Earthquakes lasted a couple weeks (odd, you can Google CT quakes) last one was a few weeks ago. Chix started laying slowly again last week, up to 6 eggs yesterday, earthquake this morning, no eggs again. 

Ideas, insight, past experiences?


----------



## DickRussell (Feb 24, 2015)

Geez, chickens on strike cause earthquakes? California ought to keep their chickens happier.

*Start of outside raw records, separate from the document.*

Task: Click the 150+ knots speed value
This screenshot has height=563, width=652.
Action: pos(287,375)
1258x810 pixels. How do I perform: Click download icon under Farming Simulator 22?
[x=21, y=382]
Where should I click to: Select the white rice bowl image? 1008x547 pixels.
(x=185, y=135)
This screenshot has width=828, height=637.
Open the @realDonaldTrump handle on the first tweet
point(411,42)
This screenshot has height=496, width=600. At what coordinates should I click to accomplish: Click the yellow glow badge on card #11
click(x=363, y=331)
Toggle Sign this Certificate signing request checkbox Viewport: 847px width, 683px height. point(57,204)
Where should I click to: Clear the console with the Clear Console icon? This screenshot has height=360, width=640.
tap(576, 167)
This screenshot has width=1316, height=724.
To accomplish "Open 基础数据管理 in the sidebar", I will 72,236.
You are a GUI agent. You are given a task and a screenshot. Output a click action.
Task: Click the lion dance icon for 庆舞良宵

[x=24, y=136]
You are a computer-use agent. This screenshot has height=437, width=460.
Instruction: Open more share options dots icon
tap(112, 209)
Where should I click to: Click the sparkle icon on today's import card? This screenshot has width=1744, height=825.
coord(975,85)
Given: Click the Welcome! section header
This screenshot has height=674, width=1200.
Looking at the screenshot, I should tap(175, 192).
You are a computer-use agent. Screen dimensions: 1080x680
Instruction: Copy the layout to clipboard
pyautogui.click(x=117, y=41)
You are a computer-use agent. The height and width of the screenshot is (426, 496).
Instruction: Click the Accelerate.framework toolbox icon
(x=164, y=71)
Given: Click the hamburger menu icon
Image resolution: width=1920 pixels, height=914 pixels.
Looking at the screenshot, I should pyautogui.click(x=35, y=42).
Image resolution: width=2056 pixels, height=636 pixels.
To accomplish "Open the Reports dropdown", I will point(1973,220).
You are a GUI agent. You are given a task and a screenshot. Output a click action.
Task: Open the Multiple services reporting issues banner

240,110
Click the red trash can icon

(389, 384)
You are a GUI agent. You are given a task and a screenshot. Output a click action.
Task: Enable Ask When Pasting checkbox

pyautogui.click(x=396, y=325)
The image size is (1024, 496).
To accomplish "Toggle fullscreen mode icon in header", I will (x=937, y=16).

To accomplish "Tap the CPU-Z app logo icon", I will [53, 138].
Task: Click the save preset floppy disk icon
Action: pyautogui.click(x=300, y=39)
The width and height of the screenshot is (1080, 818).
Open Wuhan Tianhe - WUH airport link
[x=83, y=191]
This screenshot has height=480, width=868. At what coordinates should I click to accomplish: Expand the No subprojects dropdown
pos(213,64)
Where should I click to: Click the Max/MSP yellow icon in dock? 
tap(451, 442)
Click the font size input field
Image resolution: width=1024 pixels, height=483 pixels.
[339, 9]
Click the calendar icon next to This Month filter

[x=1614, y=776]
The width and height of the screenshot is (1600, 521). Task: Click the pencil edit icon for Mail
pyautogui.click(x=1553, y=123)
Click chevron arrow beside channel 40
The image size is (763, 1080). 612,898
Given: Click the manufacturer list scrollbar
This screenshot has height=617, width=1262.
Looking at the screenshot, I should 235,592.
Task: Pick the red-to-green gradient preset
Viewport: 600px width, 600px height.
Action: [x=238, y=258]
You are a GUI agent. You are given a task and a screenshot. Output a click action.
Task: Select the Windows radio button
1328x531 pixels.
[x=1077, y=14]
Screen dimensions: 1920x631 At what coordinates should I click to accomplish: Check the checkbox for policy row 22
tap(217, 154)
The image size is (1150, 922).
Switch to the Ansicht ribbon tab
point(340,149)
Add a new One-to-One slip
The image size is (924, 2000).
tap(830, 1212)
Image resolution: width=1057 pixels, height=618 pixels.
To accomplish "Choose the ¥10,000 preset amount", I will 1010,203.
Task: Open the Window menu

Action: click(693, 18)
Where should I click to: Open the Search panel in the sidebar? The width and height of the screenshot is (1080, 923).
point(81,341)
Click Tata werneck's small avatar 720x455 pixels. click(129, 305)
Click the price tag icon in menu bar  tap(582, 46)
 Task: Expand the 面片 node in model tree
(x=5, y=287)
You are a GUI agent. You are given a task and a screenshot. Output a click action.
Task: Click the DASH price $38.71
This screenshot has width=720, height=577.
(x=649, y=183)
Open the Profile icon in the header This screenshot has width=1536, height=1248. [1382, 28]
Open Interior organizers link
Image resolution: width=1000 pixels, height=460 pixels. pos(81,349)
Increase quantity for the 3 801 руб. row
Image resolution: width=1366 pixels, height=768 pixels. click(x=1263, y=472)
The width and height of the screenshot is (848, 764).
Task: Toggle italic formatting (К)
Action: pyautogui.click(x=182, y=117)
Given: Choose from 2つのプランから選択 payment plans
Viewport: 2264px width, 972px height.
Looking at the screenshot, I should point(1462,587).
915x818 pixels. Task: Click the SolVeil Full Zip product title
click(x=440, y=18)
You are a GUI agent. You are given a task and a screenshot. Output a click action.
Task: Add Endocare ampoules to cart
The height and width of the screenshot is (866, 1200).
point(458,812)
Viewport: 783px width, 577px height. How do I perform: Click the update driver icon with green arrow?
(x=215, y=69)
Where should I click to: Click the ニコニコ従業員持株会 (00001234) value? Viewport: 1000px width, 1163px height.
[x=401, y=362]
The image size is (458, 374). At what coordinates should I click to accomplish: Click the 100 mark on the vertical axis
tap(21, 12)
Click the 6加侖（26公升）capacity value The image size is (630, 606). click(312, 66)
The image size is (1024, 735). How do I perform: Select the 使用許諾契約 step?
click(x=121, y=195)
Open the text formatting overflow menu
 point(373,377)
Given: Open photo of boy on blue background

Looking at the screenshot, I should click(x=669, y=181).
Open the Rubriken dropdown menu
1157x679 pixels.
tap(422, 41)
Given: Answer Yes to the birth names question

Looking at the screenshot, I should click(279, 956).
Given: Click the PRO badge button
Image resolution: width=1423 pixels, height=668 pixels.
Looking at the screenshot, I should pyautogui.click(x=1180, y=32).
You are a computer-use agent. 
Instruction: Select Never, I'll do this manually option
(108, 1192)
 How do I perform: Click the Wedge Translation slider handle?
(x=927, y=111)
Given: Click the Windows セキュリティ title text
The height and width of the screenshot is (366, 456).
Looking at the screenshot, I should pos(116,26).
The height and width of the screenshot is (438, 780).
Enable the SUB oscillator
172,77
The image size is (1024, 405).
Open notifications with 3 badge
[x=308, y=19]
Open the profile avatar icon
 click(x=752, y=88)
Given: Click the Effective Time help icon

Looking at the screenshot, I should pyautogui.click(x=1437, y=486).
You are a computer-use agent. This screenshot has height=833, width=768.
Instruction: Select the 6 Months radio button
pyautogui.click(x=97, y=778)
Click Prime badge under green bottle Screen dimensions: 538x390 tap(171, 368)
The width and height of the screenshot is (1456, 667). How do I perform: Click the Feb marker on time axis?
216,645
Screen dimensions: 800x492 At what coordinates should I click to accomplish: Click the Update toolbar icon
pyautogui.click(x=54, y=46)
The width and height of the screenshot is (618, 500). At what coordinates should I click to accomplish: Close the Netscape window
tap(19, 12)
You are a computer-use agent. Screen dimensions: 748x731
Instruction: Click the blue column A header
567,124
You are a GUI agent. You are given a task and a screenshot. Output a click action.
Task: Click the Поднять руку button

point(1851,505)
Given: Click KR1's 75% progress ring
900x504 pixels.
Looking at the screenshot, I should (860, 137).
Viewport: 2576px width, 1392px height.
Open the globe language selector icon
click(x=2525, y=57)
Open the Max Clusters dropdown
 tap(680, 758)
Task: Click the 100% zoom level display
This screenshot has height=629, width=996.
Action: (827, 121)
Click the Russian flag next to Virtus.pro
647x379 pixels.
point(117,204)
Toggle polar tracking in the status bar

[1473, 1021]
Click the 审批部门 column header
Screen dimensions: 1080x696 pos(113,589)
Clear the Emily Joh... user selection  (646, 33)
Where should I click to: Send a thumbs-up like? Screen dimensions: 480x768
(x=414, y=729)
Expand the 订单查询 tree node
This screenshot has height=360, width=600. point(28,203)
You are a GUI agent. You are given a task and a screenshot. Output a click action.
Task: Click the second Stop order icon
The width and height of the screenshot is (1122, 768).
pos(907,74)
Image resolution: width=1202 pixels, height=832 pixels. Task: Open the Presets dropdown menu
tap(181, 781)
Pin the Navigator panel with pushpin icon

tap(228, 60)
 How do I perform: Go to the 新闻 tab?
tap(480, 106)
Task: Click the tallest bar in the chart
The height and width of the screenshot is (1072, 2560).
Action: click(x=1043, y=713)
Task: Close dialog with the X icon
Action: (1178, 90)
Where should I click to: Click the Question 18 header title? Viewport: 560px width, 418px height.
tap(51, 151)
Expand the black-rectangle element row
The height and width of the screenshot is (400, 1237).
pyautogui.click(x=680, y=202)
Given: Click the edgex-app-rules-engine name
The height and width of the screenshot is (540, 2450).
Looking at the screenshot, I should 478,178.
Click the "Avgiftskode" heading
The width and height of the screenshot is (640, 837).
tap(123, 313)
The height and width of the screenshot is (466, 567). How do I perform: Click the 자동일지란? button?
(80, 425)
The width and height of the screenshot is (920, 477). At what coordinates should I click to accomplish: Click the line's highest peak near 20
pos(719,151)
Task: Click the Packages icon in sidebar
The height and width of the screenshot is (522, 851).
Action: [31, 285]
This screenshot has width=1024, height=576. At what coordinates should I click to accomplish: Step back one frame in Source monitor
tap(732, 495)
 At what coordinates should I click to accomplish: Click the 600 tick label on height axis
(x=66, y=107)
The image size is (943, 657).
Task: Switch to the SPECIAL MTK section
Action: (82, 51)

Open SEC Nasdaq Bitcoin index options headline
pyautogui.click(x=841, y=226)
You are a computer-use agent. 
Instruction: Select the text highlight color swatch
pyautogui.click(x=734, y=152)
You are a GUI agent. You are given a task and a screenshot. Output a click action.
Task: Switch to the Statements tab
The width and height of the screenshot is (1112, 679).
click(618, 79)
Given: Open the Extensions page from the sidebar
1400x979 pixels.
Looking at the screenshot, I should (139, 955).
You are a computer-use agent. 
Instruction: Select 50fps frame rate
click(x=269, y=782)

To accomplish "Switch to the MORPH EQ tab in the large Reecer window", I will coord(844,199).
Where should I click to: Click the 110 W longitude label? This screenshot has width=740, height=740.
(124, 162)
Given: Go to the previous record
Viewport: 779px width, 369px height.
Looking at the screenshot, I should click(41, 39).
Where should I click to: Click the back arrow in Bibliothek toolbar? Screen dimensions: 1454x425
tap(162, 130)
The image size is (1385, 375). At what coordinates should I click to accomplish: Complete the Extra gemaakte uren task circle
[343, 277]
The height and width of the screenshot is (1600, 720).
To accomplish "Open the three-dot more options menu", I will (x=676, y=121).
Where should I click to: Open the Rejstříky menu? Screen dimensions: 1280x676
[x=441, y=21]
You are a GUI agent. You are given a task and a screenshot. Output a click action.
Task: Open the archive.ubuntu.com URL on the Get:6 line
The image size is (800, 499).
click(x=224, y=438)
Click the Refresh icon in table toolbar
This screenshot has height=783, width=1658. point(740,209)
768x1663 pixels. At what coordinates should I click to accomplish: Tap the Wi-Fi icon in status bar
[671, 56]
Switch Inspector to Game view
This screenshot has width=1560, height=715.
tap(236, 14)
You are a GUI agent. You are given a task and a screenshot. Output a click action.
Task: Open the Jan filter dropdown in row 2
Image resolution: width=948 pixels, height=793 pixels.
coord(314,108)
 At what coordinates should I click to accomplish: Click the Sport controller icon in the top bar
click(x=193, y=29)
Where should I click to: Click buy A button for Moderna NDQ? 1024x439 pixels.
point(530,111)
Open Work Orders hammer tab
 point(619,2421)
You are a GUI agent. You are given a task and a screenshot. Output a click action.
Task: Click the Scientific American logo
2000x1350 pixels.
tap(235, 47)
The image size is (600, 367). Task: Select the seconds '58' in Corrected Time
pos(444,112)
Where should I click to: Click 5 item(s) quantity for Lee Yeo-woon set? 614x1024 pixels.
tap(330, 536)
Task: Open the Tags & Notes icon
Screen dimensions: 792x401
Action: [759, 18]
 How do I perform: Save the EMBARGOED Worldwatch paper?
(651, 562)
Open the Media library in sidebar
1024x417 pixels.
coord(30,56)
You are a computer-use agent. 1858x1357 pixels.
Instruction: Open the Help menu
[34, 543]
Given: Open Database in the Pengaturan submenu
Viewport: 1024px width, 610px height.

Well, I googled on "chicken egg laying and earthquakes" and got almost 20 million hits (your post was fifth in the list!). There is this one: http://news.nationalgeographic.com/news/2003/11/1111_031111_earthquakeanimals.html

It seems there is a lot of anecdotal suspicion that animals can sense earthquakes before we humans can and modify their behavior accordingly, but no real confirmation.


----------



## Bret Chase (Feb 26, 2015)

I'd be happy w 6-8 eggs a day.  mine have stopped laying at all during this cold snap.


----------



## firefighterjake (Feb 26, 2015)

Time for chicken pot pies!


----------



## Bret Chase (Feb 26, 2015)

firefighterjake said:


> Time for chicken pot pies!



nah... they're putting all their energy into staying warm.


----------



## homebrewz (Feb 26, 2015)

Several things can affect egg production including age, amount of daylight (seasons), and (perhaps) the presence of roosters.  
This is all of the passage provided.